WARSAW (Reuters) – Poland’s higher social, health and defence spending requires sustained fiscal adjustment to reduce the budget deficit and avoid excess demand, the Organisation for Economic Co-operation and Development (OECD) said in a report on Tuesday.

The OECD sees Poland’s economy expanding by 3.4% in 2025 and 3% in 2026, supported by improving demand from abroad, falling inflation and an eventual gradual easing of interest rates.

The report recommends ensuring that monetary policy remains sufficiently restrictive to bring inflation to target in the medium-term, amid pressures from a robust labour market and strong wage growth.

“Fiscal support measures, combined with additional spending on social policies, health and defence, have opened up a substantial fiscal deficit,” the OECD said in the report.

The OECD sees Poland’s 2025 fiscal deficit remaining broadly similar to the 5.8% of GDP in 2024. It said the government’s plan to lower the general government deficit-to-GDP ratio by around one percentage point annually over 2026-28 was “ambitious” and likely to dampen growth.

“Achieving a prudent fiscal path will require reducing expenditures and boosting tax revenues, while ensuring sustainable pension provision and adequately funding the green transition,” the report said.

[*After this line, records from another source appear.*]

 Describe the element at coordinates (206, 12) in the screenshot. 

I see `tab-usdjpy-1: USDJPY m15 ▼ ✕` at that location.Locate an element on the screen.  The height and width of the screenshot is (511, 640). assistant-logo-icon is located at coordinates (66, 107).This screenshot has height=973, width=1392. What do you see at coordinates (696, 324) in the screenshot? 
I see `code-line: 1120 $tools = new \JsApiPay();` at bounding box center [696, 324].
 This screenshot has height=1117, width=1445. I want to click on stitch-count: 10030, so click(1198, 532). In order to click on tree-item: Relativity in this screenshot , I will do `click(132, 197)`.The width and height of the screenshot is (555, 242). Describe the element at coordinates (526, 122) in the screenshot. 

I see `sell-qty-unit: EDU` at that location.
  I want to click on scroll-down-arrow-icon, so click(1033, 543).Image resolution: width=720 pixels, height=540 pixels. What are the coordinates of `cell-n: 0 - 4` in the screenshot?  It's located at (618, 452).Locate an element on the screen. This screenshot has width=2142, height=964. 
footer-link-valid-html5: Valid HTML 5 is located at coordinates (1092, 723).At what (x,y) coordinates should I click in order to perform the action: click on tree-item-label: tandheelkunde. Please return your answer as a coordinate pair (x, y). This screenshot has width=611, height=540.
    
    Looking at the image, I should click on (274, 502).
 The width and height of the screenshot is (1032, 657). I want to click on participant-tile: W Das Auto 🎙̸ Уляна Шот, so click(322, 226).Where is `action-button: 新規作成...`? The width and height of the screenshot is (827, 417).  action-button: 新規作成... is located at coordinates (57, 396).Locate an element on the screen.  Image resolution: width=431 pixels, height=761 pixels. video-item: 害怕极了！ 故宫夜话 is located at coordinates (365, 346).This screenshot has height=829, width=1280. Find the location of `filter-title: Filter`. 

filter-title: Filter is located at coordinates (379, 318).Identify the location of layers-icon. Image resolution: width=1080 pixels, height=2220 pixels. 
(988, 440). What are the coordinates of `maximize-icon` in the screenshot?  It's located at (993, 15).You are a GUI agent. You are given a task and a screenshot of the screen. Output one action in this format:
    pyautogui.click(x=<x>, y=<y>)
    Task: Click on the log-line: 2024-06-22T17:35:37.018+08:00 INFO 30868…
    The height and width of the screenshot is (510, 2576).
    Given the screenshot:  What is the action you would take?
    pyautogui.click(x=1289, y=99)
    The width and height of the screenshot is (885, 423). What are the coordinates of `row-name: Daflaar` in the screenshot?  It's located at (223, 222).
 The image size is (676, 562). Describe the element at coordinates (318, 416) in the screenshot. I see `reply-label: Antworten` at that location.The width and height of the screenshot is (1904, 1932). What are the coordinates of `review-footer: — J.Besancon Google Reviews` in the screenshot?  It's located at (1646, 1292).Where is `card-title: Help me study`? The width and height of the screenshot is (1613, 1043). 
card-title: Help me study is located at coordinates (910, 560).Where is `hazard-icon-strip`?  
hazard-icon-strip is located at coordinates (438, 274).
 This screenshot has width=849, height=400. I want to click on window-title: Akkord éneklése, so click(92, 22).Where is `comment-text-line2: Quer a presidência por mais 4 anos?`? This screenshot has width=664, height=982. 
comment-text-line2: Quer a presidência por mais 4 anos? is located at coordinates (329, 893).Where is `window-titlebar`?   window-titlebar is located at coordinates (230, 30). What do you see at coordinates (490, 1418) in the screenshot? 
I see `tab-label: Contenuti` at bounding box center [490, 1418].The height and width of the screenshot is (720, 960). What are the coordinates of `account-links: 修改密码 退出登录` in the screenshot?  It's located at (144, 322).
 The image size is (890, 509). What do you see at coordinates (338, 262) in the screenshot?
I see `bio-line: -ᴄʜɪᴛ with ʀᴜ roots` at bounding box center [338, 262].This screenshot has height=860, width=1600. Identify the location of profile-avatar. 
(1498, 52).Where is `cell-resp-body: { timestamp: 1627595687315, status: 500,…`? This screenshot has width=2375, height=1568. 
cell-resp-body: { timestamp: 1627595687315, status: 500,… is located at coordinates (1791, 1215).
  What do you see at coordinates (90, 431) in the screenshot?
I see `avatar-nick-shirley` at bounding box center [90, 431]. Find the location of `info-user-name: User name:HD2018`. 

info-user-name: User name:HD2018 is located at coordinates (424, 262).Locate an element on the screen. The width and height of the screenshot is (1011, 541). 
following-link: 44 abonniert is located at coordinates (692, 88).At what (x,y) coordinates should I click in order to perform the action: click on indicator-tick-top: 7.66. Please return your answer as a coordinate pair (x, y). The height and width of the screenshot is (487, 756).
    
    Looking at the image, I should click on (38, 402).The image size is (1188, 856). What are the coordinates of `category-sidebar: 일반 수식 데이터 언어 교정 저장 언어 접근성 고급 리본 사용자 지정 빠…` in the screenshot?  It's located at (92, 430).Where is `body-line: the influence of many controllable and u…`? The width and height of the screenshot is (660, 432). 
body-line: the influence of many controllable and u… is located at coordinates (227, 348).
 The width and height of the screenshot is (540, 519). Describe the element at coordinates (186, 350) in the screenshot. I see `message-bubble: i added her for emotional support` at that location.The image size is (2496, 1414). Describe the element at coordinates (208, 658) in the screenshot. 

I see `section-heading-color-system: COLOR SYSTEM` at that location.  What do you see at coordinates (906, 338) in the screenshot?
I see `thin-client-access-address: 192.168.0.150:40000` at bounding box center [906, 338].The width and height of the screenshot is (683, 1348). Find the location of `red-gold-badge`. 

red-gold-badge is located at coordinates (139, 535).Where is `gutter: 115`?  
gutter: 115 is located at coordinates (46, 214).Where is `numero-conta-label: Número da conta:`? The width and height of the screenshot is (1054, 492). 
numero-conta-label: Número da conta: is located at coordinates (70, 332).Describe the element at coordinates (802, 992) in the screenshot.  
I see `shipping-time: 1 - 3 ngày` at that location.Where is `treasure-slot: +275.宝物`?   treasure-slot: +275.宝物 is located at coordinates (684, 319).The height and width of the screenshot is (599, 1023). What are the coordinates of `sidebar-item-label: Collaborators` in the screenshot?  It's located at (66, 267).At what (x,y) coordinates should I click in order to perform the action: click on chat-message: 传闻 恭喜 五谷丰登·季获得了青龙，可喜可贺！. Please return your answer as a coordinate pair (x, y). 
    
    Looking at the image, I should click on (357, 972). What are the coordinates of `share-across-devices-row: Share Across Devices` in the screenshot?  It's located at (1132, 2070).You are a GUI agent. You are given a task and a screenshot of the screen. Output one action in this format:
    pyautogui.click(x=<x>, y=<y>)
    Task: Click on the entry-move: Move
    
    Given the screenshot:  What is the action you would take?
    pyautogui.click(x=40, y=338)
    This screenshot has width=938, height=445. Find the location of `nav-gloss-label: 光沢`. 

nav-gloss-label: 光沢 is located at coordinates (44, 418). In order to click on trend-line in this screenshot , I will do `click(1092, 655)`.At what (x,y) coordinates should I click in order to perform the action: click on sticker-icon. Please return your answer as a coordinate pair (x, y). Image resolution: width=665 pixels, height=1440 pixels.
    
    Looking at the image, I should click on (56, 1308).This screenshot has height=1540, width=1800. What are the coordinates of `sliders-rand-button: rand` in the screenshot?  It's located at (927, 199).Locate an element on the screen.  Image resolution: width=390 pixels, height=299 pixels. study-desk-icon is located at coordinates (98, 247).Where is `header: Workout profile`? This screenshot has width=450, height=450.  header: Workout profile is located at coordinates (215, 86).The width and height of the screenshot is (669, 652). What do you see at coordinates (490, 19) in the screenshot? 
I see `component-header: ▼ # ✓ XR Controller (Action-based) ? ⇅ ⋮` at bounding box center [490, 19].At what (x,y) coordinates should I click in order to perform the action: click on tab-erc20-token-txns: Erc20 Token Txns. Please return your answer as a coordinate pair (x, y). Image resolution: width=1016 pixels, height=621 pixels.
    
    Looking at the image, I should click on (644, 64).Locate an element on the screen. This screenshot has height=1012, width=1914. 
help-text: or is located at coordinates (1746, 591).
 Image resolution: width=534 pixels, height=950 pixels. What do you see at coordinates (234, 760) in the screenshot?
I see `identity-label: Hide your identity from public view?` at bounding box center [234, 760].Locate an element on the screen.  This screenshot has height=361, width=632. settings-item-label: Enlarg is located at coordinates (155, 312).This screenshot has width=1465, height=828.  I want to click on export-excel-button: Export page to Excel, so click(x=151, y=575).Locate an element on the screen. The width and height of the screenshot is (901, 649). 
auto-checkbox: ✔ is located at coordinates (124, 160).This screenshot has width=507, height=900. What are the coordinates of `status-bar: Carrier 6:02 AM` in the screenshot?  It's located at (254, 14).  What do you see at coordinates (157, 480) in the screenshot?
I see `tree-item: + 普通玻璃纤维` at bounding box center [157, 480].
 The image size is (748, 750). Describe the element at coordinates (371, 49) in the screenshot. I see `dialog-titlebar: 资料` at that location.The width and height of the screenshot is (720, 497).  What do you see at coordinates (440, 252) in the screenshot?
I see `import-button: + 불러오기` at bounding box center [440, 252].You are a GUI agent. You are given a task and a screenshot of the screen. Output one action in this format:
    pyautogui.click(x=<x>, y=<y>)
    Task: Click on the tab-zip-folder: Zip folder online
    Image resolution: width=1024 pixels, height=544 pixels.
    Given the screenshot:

According to the OECD, Poland could boost revenues by changing the property tax to value-based from area-based, taxing vehicles according to emissions, raising fuel duties, restricting preferential VAT rates and hiking environmental taxes.

It also suggested reviewing Poland’s universal family benefits and cutting benefits for those on higher incomes.

Poland’s headline inflation has fallen sharply from a peak in early 2023, but it has rebounded since coming within target in the first half of 2024 and core inflation remains elevated amid a tight labour market and strong wage growth, the OECD said.

“While the economy has been recovering since mid-2023 as inflation declined, inflationary pressure from the relatively robust labour market suggests that monetary policy should remain sufficiently restrictive to ensure that inflation durably returns to target,” it said.

The report said with the withdrawal of the remaining government energy support measures in the second half of 2025, headline inflation is projected to rise to 5% in 2025 before falling to 3.9% in 2026.